1992 Nighthawk – Take 1

I really shouldn’t ever go on Craigslist. I mean, I almost never do but I did last weekend and found an old, neglected 1992 Honda CB750 Nighthawk with less than 12,000 miles under its belt. And for whatever reason, I immediately wanted it.

The tags expired in 2002, it’s been sitting in a parking lot somewhere in Maryland ever since. For some reason, the owner decided to get rid of it now, brought it to friends who run a Honda dealership in Virginia and they sold it to me for $600.

1992 Nighthawk

This bike has literally not been moved or touched in 14 years. It’s crazy to think that the last time this bike was out on the road, I was a second-year in college.

This is where my journey with this bike begins – and I invite you to come along. Advice, suggestions and smartass comments are, as always, welcomed and encouraged.

Our first evening together

Everything “perishable” on the bike is rotten to hell, but the body is in great shape – the bike has never been dropped, not a single dent or scratch on the tank.

The seat does not look very inviting … it needs new foam in addition to a new cover.

Rotten Seat

The turn signals hanging on for dear life only by their wires.

Turn signals

The exhaust pipes are beyond rescue.

Rusted pipes

The paint has seen better days.

Sun-faded paint

And the list goes on …

I am not entirely sure yet if I want to restore the bike back to its old glory, or if I want to turn it into something entirely different, a café racer for example.
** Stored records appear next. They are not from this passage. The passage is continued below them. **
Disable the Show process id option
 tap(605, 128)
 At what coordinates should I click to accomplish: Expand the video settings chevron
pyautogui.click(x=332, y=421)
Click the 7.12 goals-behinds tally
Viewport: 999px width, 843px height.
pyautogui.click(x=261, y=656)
For starters, I need to figure out if the engine is still okay. I suspect that it is but to find out, I’ll have to put in a new battery, replace the spark plugs, and give the air filter and the carbs a quick cleaning (a complete carb rebuild will follow after that).

Before I start wrenching, the bike is getting an air bath with the leaf blower, to get rid of all the dead spiders, leaves and debris that have collected in every crevice and hollow space of the bike.

Leaf blower

I’ve said it before and I’ll say it again: a leaf blower is an essential tool for every motorcycle mechanic (who is too lazy to pull out the air compressor).

The spark plugs look pretty rotten, I am worried that rust has seized the threads, so I’ll just give them a bath with liquid wrench and let them sit for a day or two.

Spark Plugs

A quick peak at the air box and filter reveals a surprisingly clean airway. I mean, it’s obviously not clean but considering that the bike hasn’t been moved in 14 years, I was fully expecting to find a family of mice residing in the filter.

Air filter

While messing with the air box, I suddenly realize that there is a greenish-clear liquid spreading under the bike, slowing creeping towards me. I had noticed a few cracks in the battery earlier and made a mental note to use extra caution during removal, but apparently pushing the bike out of and back into the garage had “awakened” the cracks and acid started pouring out and dripping down onto the floor. $H!T

Battery

Hustling to get the bracket off I run into the next problem: the bolts on the leads are rusted so badly that I can’t get them off — I have no choice but to cut the wires instead in order to remove the battery.

Cleaning up an acid spill is quite the ordeal so I am calling it a night for the little red devil. Stay tuned for Take 2.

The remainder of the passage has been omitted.